Feature selection and dimensionality reduction

Several tools provide options for feature selection by choosing highly variable genes (HVGs), and dimensionality reduction through either principal component analysis (PCA) for expression data, or latent semantic indexing (LSI) for peak data. These options speed up calculations and reduce noise by reducing the amount of data the tools use.

Highly variable genes (HVGs)

Not all genes are equally informative when clustering or visualizing cells. For example, housekeeping genes, whose expression levels are approximately constant across different cell types, are not informative for distinguishing between cell types.
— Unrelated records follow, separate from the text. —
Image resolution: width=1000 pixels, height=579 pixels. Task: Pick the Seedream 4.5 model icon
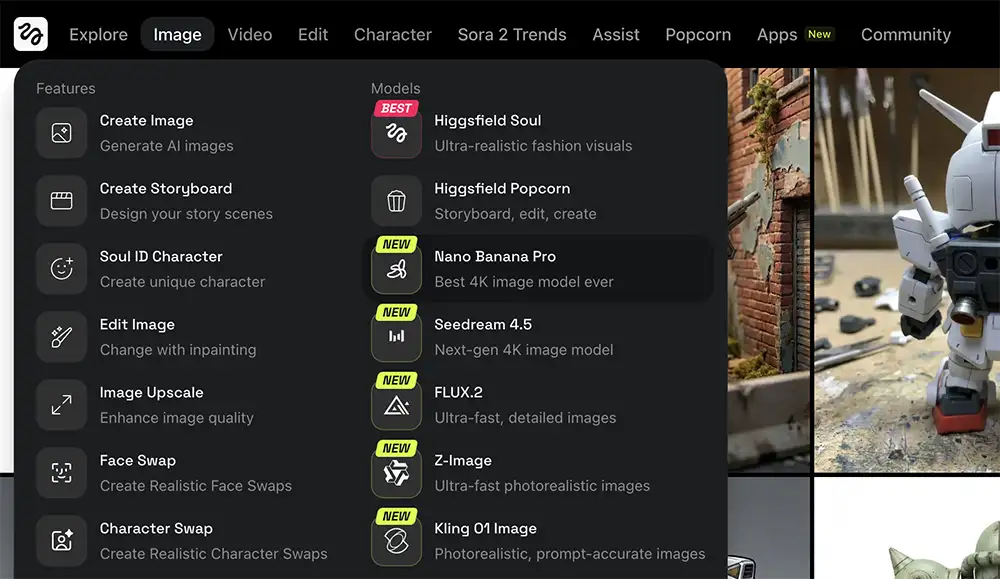[396, 338]
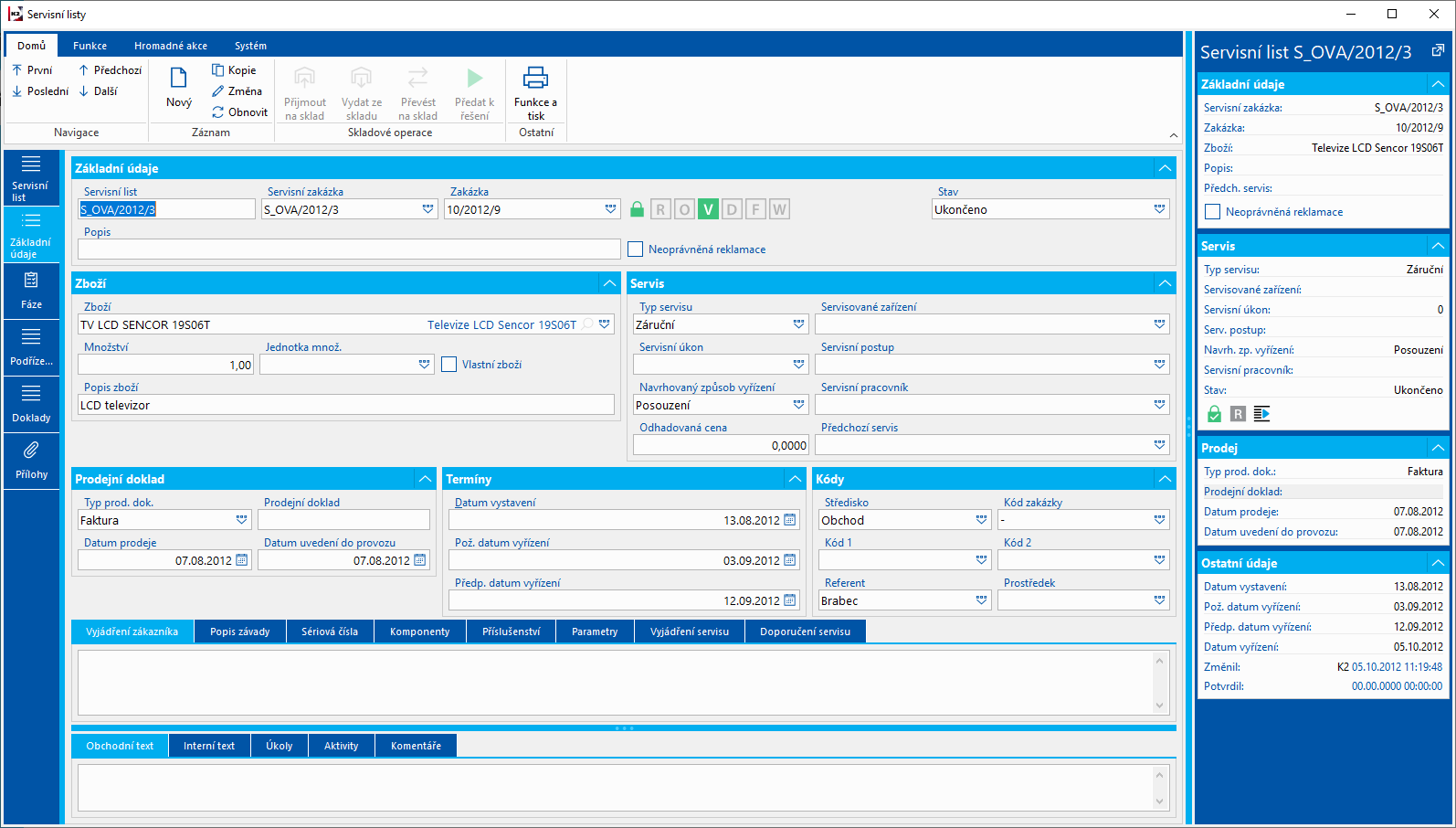Image resolution: width=1456 pixels, height=828 pixels.
Task: Click the Popis text field
Action: click(349, 249)

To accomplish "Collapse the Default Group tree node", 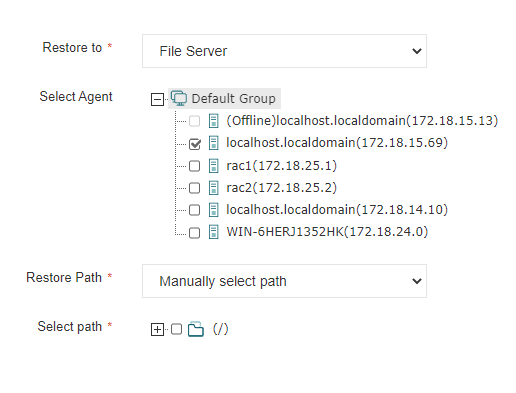I will (157, 99).
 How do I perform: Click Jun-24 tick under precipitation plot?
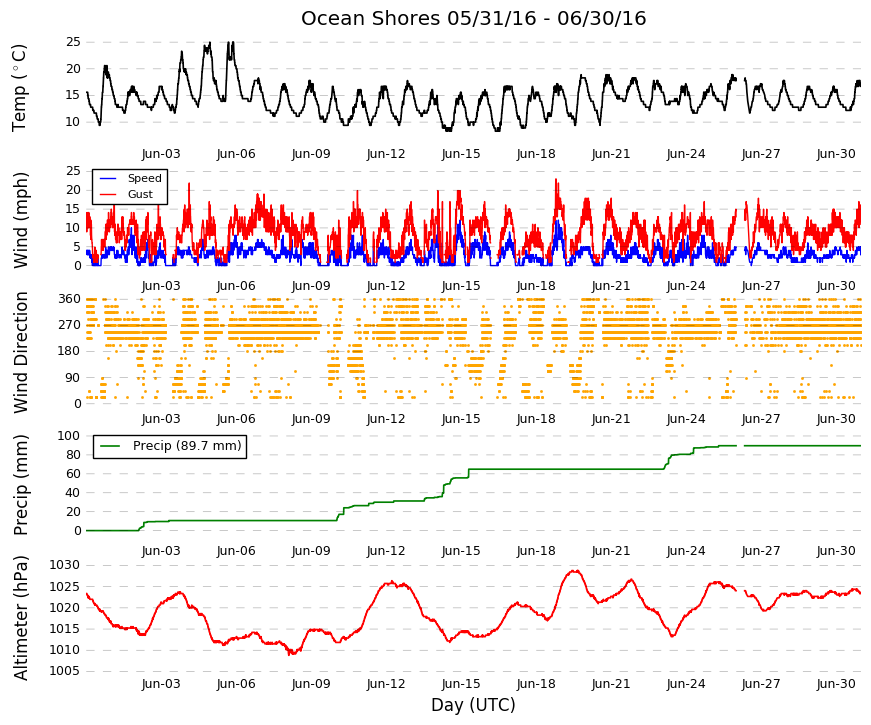click(686, 551)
It is therefore often possible to get qualitatively the same results from an analysis by only using genes whose expression levels are highly variable across cells.

In order to use HVGs, data must first have been normalized by Normalize Single Cell Data. Use highly variable genes is not selected by default, but may be appropriate when speed is a priority, or when results using all genes appear unsatisfactory. The Number of highly variable genes to use must be specified. Values in the range $ 1000$-$ 5000$ are typically sufficient to capture most variation from most data sets. Setting this value too low may exclude genes that are weakly informative, such as those that have small fold changes in rare cell types.
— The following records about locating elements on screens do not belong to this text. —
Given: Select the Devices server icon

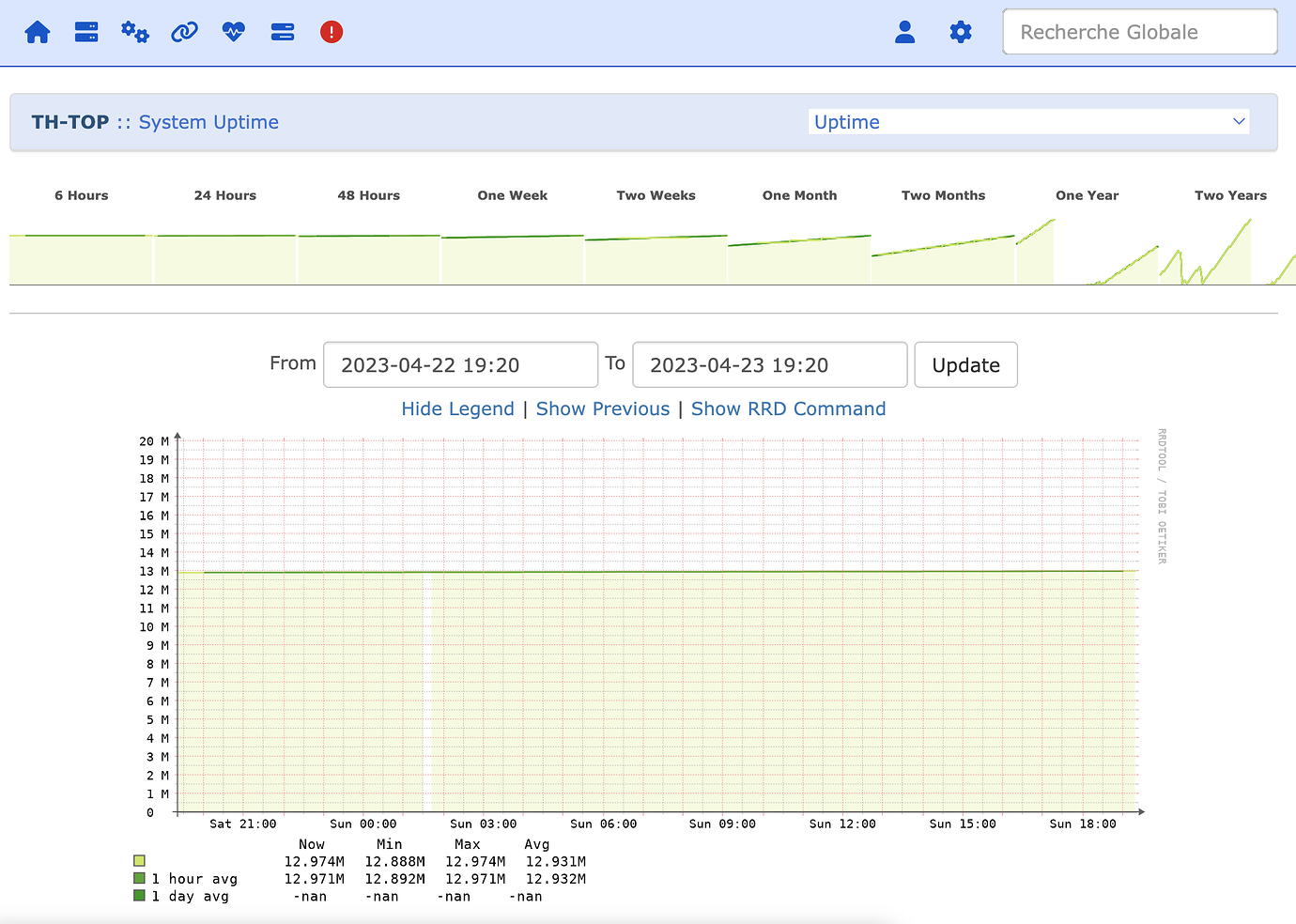Looking at the screenshot, I should [x=85, y=31].
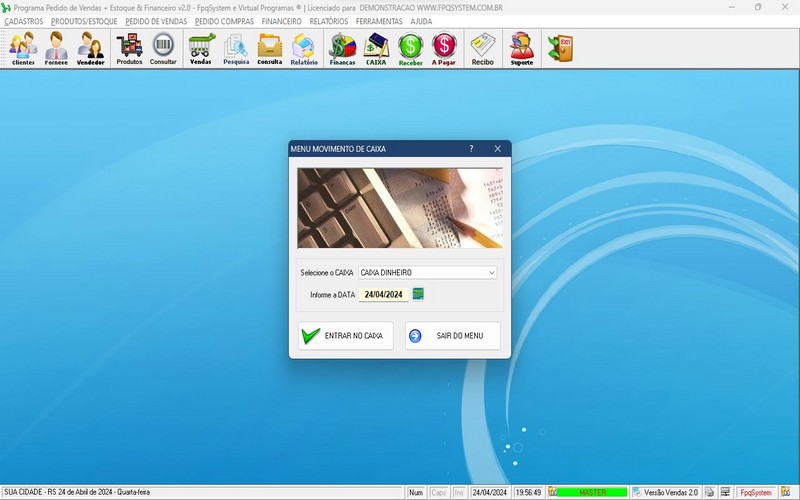Click the Fornece suppliers icon
This screenshot has width=800, height=500.
pos(57,48)

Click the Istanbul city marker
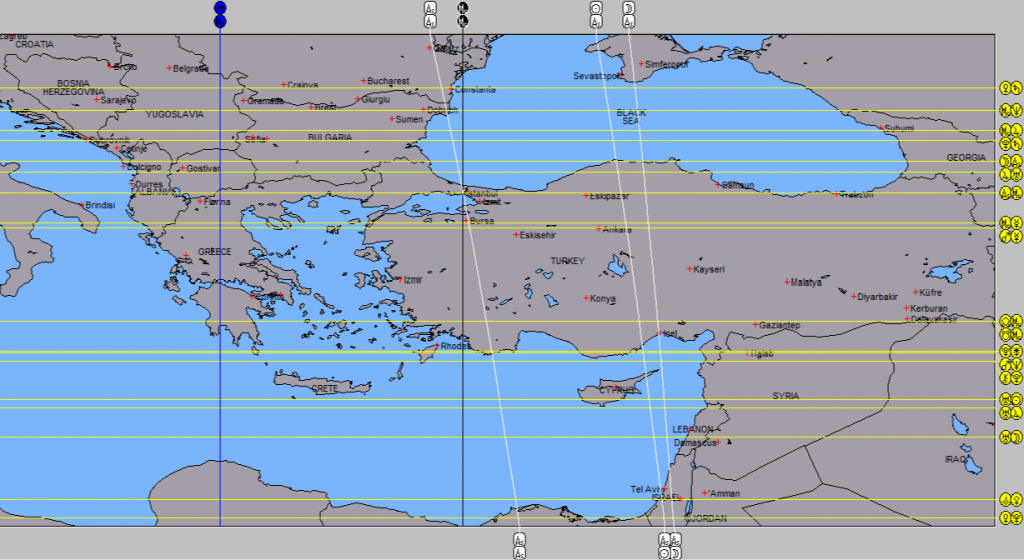466,193
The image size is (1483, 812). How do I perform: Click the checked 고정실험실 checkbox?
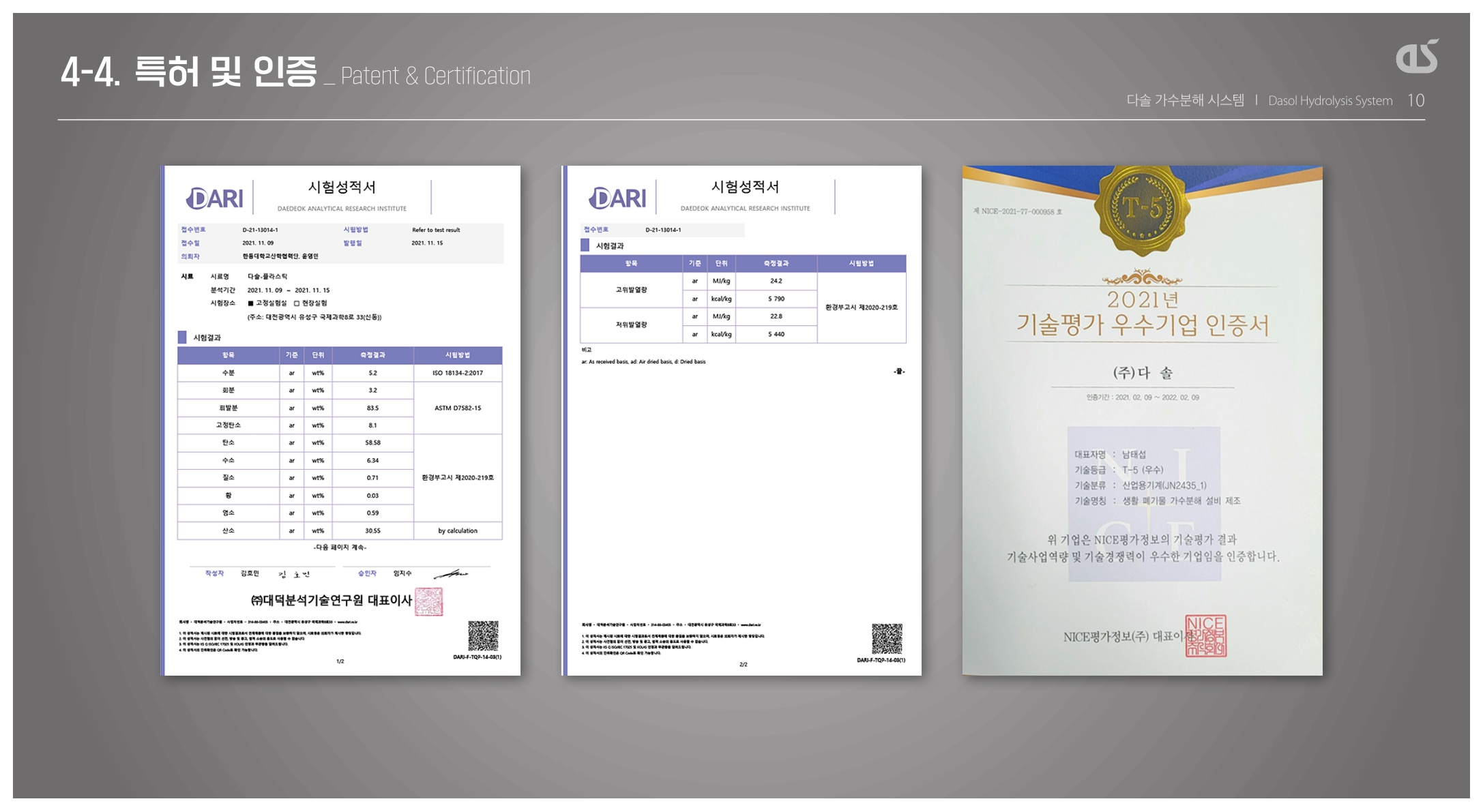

Highly variable peaks HVGs can only be used for expression data, and not for peak data. The only exception to this is when a tool works with expression and peak data simultaneously, and where no dimensionality reduction is applied. In this case, which is not recommended, the same number of peaks as HVGs are chosen at random to be "highly variable peaks".

When a tool is run, the log will contain estimates of the amount of signal and noise removed by choosing a certain number of HVGs (figure 11.1), which may help when choosing an appropriate value.

Image hvglog
Figure 11.1: An example of information provided in a tool log. Here, using $ 1000$ HVGs reduced the total amount of variation in the data. However, the majority of the removed variation was estimated to be noise ($ 75.1\%$ of the original variation) and only a small amount of signal was lost ( $ 16.7-15.8=0.9\%$ of the original variation). For more details on variation estimates, see Calculation of estimated biological variation.
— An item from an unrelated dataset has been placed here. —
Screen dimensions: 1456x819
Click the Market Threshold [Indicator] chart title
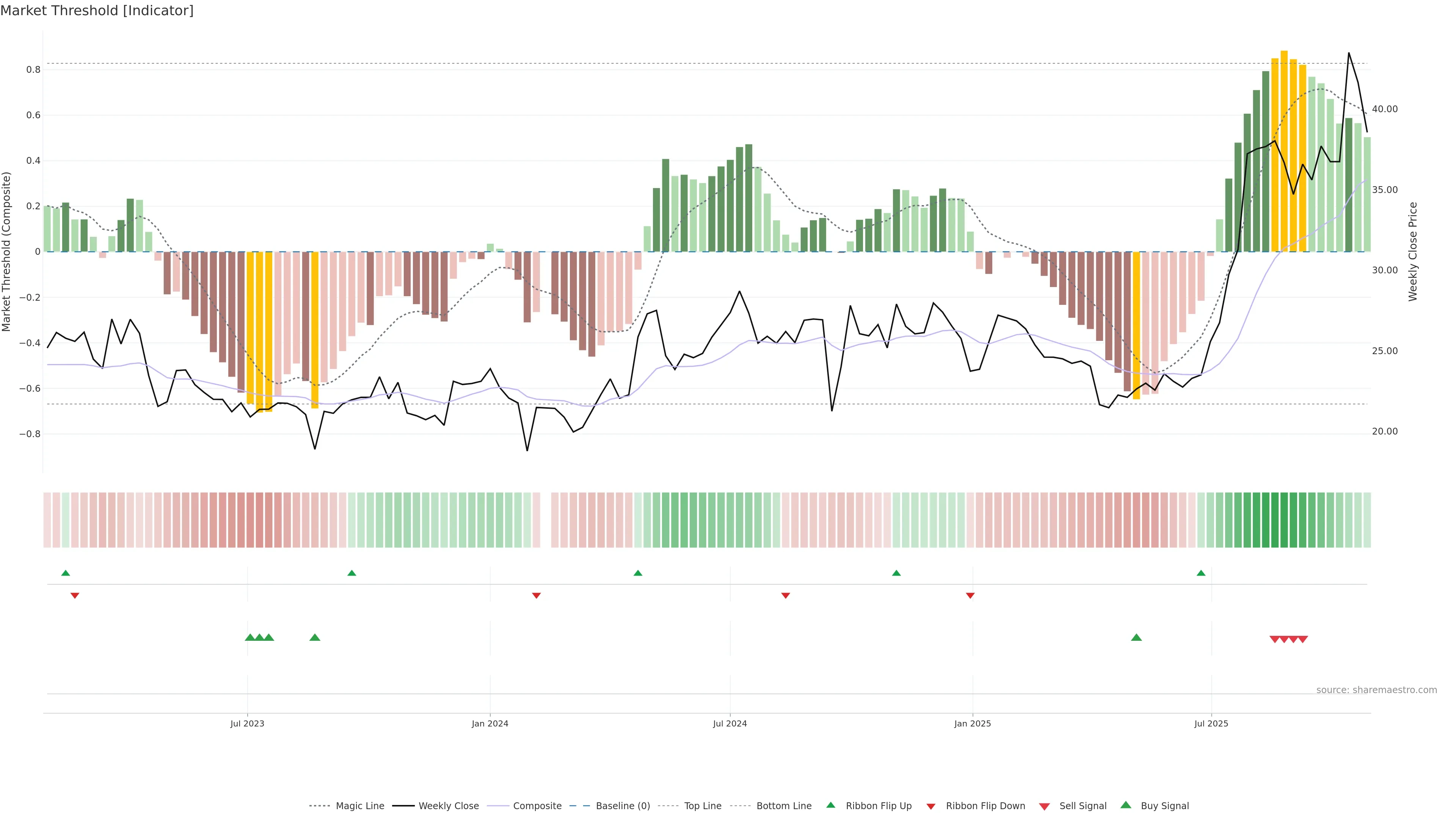click(x=97, y=11)
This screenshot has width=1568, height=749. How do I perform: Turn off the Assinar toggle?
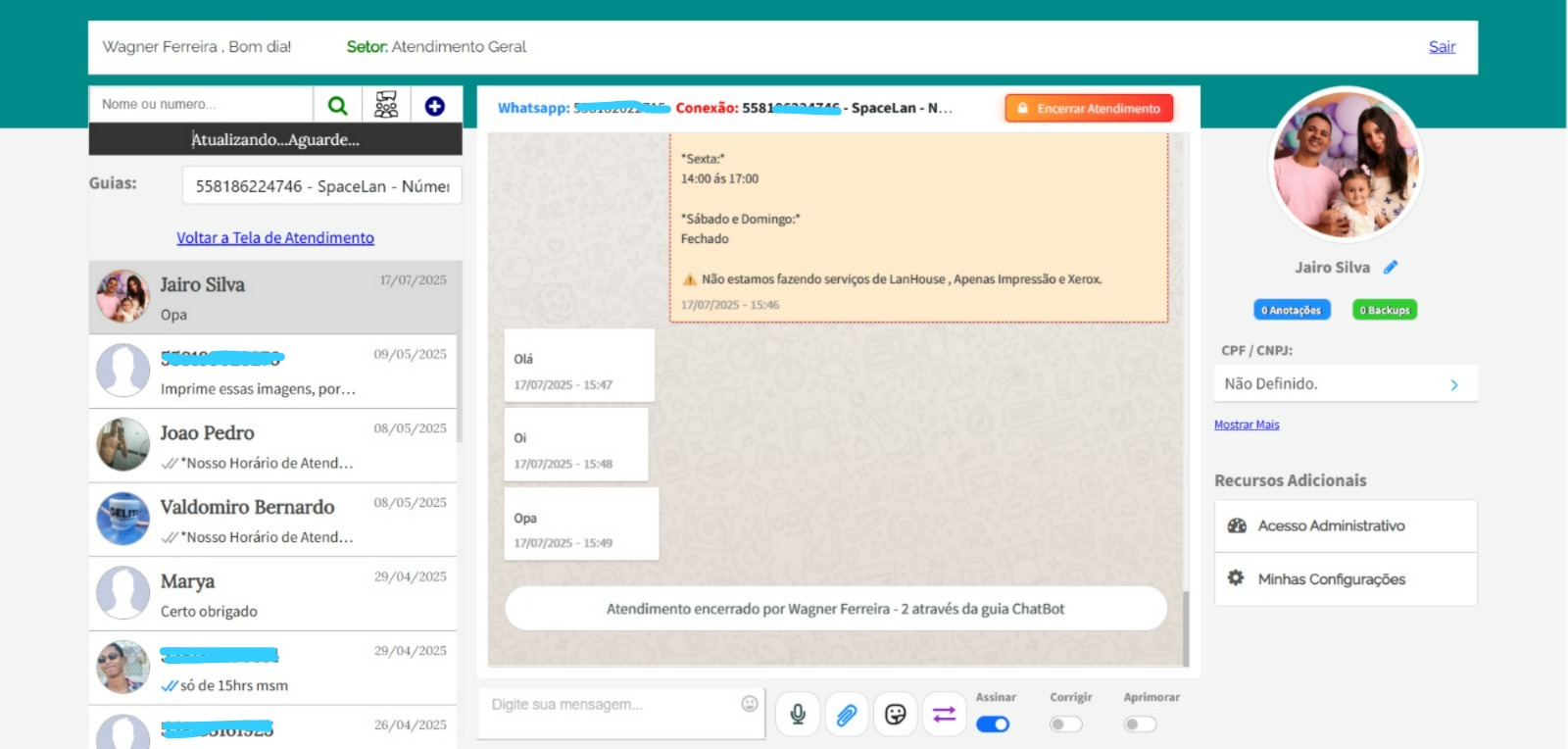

Genes are selected to be HVGs according to the variance of their normalized values, from highest variance to lowest variance. Genes with variance $ \leq1$ are never selected, as this is consistent with random noise - this means that the number of HVGs used in an analysis may be lower than the number specified.

Note that using HVGs in one part of an analysis does not limit the number of genes available in downstream steps. For example, after constructing a visualization with HVGs, it is still possible to visualize the expressions of all genes.

Dimensionality reduction by PCA or LSI

In most circumstances it is recommended to Use dimensionality reduction as it provides a substantial increase in speed without affecting accuracy. Exceptions might include analysis of targeted expression data, where the expression of only a few hundred genes is measured.

Dimensionality reduction is by PCA for expression data, and LSI for peak data, using $ k$ number of dimensions as set in the Dimensions option. When both data types are present, $ k$ PCA components and $ k$ LSI components are used, and each cell is represented by 2 * $ k$ features.

Principal Component Analysis (PCA)

Principal Component Analysis (PCA) projects data into a lower dimensional space while preserving as much variation as possible.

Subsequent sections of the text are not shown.